Любопытные сведения о начальном этапе обучения корейских войск 15/27 февраля 1897 г. привела газета «С.-Петербургские ведомости», где появилась такая информация:
«В издающейся в Сеуле газете “Independent” мы находим нижеследующие сведения о вновь образованном батальоне королевской гвардии, обучаемом под руководством полковника Генштаба Путяты двумя русскими офицерами и 10 унтер-офицерами: “Батальон » состоит из 800 чел., выбранных из различных частей местных войск и предварительно осмотренных полковым врачом Червинским. Учение производится ежедневно с 9 час. утра до полудня и с 2 час. дня до 5 час. в казармах батальона. Вооружение солдат состоит из берданок, а команда производится на русском языке. При этом газета выражает удивление [по поводу того], как быстро корейские солдаты научились понимать русскую команду. Впоследствии этому батальону предназначено занимать внутренние и внешние караулы в королевском дворце.
Кроме этого батальона, который должен будет со временем выделять кадры для будущих европейски обученных корейских войск, на попечении русских [инструкторов] сейчас находятся 30 молодых людей (из хороших фамилий) — кадеты, обучавшиеся ранее под руководством лейтенанта Хмелева, ныне же обучающиеся под руководством лейтенанта Афанасьева. Свои строевые занятия они ежедневно проводят на солдатском плацу, куда ходят из школы, находящейся почти рядом с русской имп. [дип] миссией»[17].

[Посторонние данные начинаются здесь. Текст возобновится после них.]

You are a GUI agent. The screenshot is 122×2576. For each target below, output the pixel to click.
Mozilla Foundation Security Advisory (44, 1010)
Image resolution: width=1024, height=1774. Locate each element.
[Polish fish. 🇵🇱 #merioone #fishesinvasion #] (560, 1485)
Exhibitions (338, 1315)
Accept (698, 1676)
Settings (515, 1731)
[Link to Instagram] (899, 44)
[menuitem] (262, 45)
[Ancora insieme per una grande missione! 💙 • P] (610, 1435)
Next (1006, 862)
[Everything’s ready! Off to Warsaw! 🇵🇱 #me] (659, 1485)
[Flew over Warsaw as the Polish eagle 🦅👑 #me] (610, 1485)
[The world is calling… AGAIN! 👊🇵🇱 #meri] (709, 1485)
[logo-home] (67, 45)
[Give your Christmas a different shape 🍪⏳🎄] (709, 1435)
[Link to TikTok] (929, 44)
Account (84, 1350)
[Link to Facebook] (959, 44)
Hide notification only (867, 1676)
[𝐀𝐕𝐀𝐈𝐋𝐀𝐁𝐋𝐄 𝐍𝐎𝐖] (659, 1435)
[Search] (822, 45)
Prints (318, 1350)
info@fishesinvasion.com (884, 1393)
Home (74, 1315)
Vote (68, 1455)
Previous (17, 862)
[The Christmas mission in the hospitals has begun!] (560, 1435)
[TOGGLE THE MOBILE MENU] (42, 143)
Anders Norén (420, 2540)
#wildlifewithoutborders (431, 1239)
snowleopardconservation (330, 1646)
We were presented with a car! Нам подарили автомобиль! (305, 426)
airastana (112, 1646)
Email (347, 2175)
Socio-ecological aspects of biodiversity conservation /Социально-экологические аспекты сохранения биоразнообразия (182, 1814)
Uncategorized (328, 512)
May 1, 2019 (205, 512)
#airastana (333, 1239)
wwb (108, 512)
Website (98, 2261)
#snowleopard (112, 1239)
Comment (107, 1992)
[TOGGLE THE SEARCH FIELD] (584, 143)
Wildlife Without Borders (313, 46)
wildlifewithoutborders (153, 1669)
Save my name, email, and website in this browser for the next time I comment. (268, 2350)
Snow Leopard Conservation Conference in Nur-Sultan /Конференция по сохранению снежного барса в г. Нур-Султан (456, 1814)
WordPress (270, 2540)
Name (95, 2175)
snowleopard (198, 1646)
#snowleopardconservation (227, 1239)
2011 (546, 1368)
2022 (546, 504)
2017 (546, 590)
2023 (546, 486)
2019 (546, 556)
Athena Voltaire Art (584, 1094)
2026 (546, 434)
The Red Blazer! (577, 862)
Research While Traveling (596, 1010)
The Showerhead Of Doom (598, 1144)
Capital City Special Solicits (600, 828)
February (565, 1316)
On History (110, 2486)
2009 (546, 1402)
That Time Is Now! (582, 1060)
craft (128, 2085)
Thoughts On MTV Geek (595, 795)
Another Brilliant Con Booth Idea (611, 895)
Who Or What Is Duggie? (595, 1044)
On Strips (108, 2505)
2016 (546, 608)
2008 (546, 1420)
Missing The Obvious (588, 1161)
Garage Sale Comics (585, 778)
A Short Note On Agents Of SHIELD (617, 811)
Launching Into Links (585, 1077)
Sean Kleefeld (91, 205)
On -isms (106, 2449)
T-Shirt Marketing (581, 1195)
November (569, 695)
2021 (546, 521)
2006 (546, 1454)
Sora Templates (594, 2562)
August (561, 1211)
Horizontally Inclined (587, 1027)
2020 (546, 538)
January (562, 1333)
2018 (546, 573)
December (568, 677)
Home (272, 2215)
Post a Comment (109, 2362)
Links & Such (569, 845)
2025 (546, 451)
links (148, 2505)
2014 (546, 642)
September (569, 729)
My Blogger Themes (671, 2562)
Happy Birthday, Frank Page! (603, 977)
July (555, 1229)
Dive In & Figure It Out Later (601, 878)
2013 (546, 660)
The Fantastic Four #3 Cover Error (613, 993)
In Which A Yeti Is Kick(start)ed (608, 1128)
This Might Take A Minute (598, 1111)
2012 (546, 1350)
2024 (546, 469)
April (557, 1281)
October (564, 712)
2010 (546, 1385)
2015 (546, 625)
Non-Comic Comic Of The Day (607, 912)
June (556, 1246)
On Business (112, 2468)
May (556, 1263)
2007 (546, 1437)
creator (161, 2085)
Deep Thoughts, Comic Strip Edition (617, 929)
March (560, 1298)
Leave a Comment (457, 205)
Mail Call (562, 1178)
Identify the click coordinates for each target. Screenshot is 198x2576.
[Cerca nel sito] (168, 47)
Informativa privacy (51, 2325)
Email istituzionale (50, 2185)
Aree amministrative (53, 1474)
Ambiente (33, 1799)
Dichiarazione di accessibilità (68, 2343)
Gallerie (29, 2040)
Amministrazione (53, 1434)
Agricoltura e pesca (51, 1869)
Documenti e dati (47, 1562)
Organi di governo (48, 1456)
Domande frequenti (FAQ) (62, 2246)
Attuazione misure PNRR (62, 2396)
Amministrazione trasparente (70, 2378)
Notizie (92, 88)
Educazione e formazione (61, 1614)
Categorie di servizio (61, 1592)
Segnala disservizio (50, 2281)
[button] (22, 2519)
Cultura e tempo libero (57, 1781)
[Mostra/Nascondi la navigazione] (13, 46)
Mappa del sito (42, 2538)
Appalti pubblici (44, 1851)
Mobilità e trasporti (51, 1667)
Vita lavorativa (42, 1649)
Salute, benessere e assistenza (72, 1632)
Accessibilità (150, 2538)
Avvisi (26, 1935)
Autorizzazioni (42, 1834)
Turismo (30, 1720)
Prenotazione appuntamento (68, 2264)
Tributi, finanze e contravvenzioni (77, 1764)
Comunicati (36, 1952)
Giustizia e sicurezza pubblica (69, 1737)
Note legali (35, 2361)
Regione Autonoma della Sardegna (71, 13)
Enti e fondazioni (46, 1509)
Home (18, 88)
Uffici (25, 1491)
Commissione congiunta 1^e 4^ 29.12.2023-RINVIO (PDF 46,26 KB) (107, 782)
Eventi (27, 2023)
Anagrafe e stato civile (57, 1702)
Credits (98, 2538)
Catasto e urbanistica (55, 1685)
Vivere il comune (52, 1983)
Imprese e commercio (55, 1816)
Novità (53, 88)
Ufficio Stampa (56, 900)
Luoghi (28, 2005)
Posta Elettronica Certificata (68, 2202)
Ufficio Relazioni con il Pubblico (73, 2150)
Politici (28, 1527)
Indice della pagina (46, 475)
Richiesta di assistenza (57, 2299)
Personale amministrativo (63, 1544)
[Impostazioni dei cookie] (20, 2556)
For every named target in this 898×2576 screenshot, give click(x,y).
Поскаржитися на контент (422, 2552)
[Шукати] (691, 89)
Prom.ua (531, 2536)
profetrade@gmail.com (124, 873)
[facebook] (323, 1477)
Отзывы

Некоторые подробности об обучении упомянутого батальона королевской гвардии сообщает 16 марта 1897 г. и газета «Владивосток». Ссылаясь на ту же газету «Индепендент», она сообщает о том, что «команда на русском языке» усваивается корейцами легко и обучение продвигается быстрыми шагами. Эта же газета «Владивосток» сообщает о том, что корейские курсанты-кадеты из школы в казармы и обратно проходят под своим знаменем, с музыкой и барабанщиками, что придает им действительно боевой вид[18].
Отмечая увеличение числа солдат, обучаемых в Сеуле русскими офицерами, на 260 чел., эта газета 6 апреля называла общую численность корейских обучаемых солдат в 1070 чел.[19]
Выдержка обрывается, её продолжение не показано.